ECE/CS 5984: Big Data Text Summarization

This repository focuses on text summarization using deep learning techniques. We focus on three types of text summarization:

  • Extractive Text Summarization
  • Abstractive Text Summarization
  • Hybrid Text Summarization

The Papers/ directory contains a list of papers that reference recent work in text summarization.

Code Repositories

Some of the repositories that already have implementations of some approaches towards text summarization are listed below.
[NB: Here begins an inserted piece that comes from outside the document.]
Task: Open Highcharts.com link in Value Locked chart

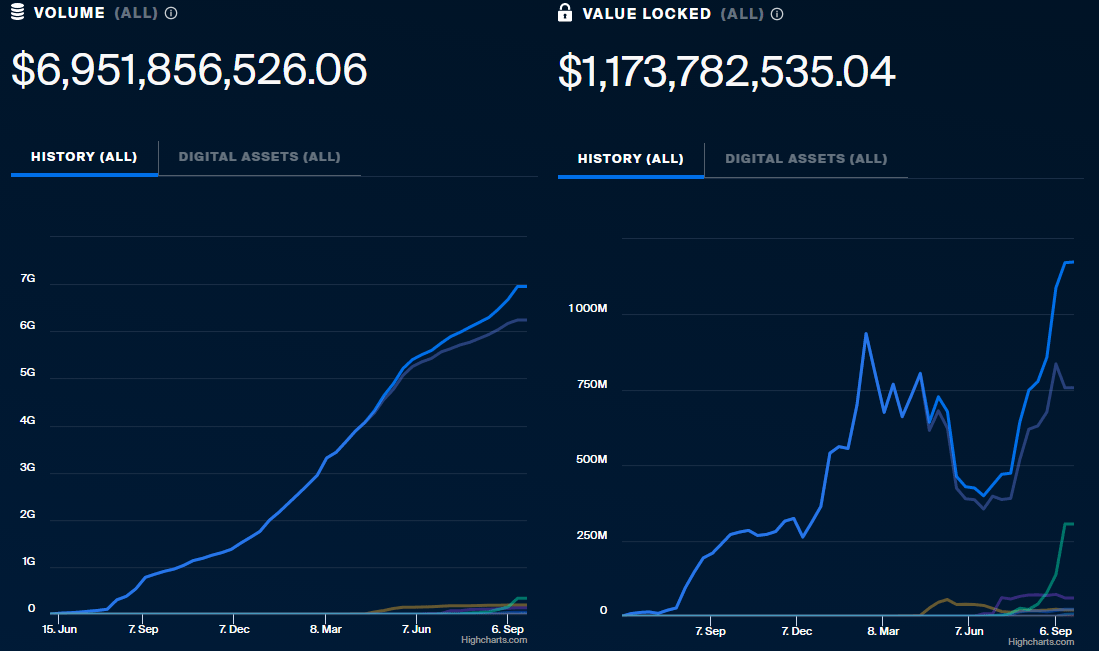Action: [1041, 642]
  • Fast Abstractive Summarization with Reinforce-Selected Sentence Rewriting: ACL 2018 Paper from Chen and Bansal on a hybrid approach to text summarization. The authors use abstractive summarization to select salient sentences and subsequently compress the selected sentences using reinforcement learning. The code is in PyTorch 0.4.
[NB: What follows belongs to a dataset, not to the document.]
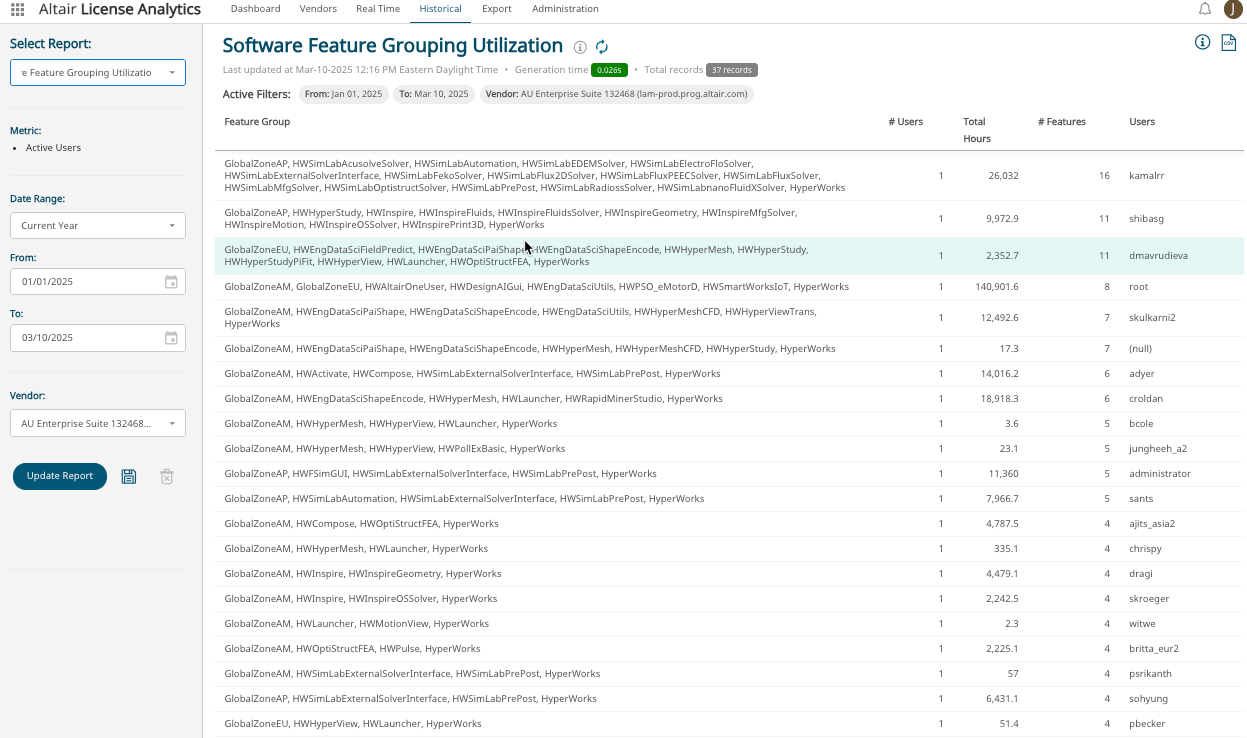Open the Administration tab
The width and height of the screenshot is (1247, 738).
(x=565, y=9)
  • Get to the Point: Summarization with Pointer Generator Networks: The paper comes from Stanford (Christopher Manning's lab) that augments neural sequence-to-sequence networks by adding a pointer generator network to select specific words from the original text and use coverage to keep track of what has already been summarized to avoid repetition. The code is in PyTorch 0.3.

Dataset

Most of the papers we have read so far use the CNN/Daily Mail dataset for text summarization. The dataset can be obtained using the repository here.

Additionally, we also plan to use http://summari.es from Cornell.

Evaluation

The two main evaluation techniques used are:

  • ROUGE: An implementation for calculating the ROUGE metric is available in Python as a package pyrouge.
  • METEOR